S’exprimant mercredi, au cours d’un déjeuner de presse, M. Kaboré a  précisé que les trois projets proposés estimés à environ 489,1 milliards de FCFA sont le projet renforcement de l’efficacité dans le domaine de l’électricité (PREDEL), le projet accroissement de l’offre d’électricité moins coûteuse (PADOEL) et le Projet réseaux et accès à l’électricité (PRAEL).

A l’entendre, cette rencontre entre les journalistes et les acteurs du projet renforcera les relations pour la conduite du second compact à bon  port.

Il  s’est  également appesanti sur l’histoire du processus du compact depuis sa création en avril 2017 jusqu’à l’étape actuelle avec la signature d’un aide- mémoire le  6 décembre dernier avec le Millénium challenge corporation (MCC).

Samuel Kaboré a  indiqué que la mission de sa structure était de formuler un deuxième compact conformément aux orientations du Plan national de développement économique et social (PNDES) aux procédures du MCC,  une institution américaine qui finance le projet.

«Il a été question de reprendre l’analyse qui permet d’identifier et de justifier sur plusieurs domaines d’intervention du projet», a-t-il confié.

Pour lui, l’analyse a conduit à une première phase d’analyse des contraintes à l’investissement privé et à la croissance économique, en vue de déterminer les facteurs qui bloquent le développement économique du Burkina Faso.

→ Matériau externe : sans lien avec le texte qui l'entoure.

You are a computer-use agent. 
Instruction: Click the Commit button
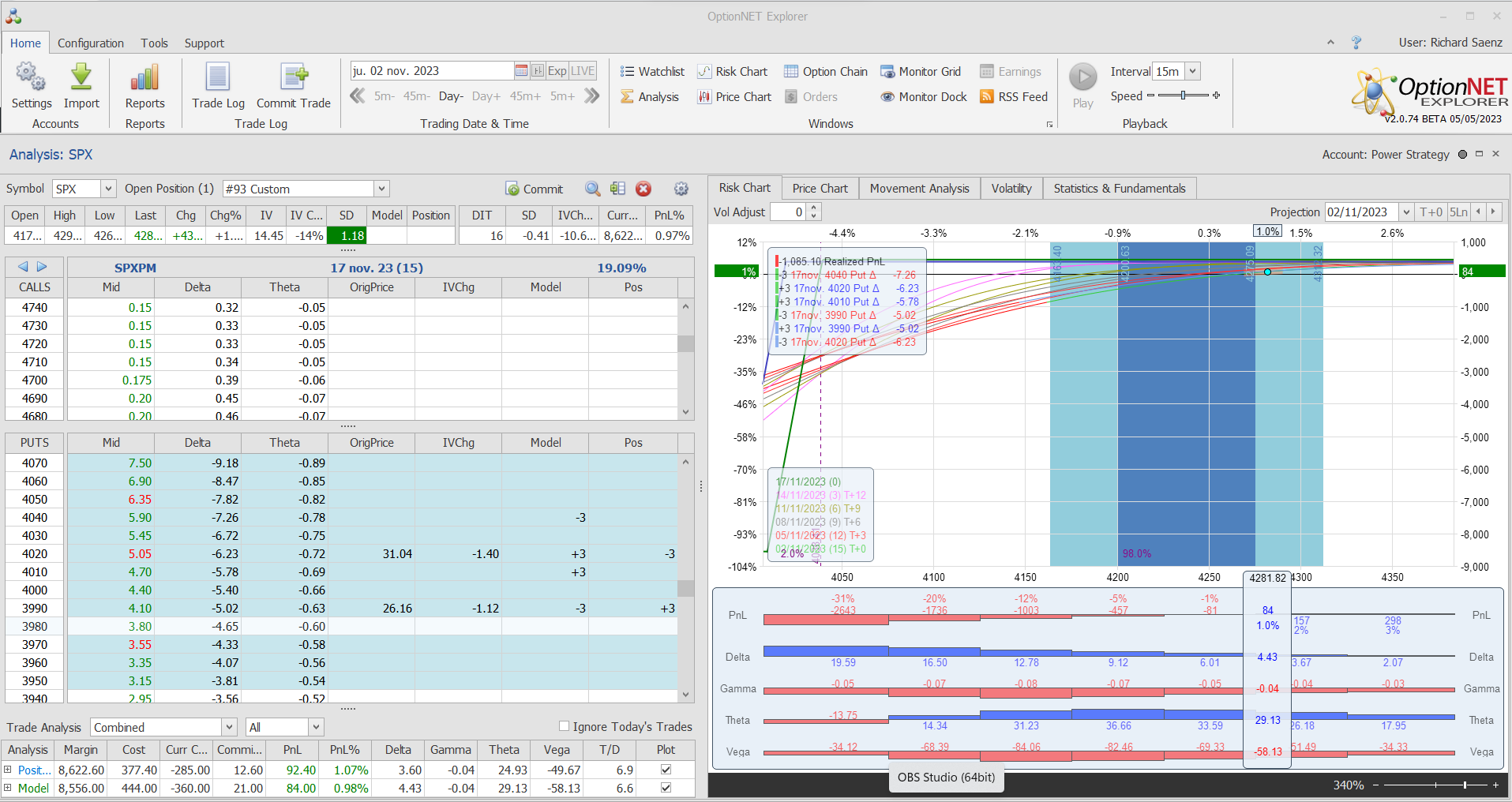535,189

Le coordonnateur national de l’UCF-Burkina a aussi  signalé l’identification de deux contraintes majeurs telles que le faible accès, le coût élevé de l’électricité et la faible qualification de la main d’œuvre dans le secteur énergétique.

Poursuivant ses échanges, M. Kaboré a rappelé que la deuxième phase du projet compact a consisté  à l’indentification des causes dites profondes qui s’est déroulée au mois de janvier 2018.

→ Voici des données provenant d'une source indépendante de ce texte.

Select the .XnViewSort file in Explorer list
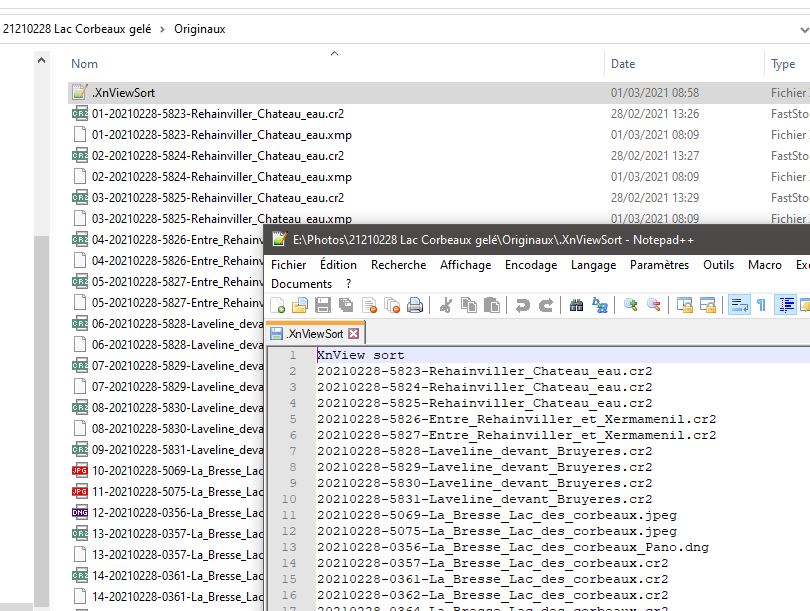Screen dimensions: 810x611 123,93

Au regard des avis mitigés sur la formulation du second compact, révèle-t-il que le gouvernement a souhaité que l’accès soit mis sur la question de l’électricité par rapport au développement des ressources humaines qui prend beaucoup de temps pour la réalisation.

Le premier responsable de l’UCF-Burkina a mentionné que le second compact  fait un focus sur le domaine de l’électricité en tenant compte des trois problématiques identifiées à savoir la faiblesse de l’accès, le coût élevé et la faible qualité.

De son avis, la désignation des trois projets PREDEL, PADOEL et PRAEL et sa  soumission au Conseil  des ministres en juin 2018 constitue la  troisième étape  de la formulation du second compact.

Samuel Kaboré a souligné que la quatrième phase a consisté au développement du programme de janvier2018  en  septembre 2019  pour réaliser des études de faisabilité et de rentabilité de chacune des propositions du projet en incluant les études d’impact environnemental et social.

D’après le coordonnateur, cette étape a abouti à la signature d’un document  en début du mois de  décembre 2019 qui demeure un ensemble  de conditions que le  partenaire(MCC) demande aux autorités burkinabè d’assurer l’atteinte des résultats escomptés.

«Après ces différentes phases énumérées, interviendra celle de la négociation et de la signature du document final, en septembre et décembre 2019 entre les deux parties aux Etats unis d’Amérique précisément en Washington », a-t-il ajouté.

En rappel, le 13 décembre 2016 le Burkina Faso a été sélectionné par le MCC pour la formulation d’un second compact, après avoir réussi  un premier compact exécuté du 31 juillet 2009 au 31 juillet 2014.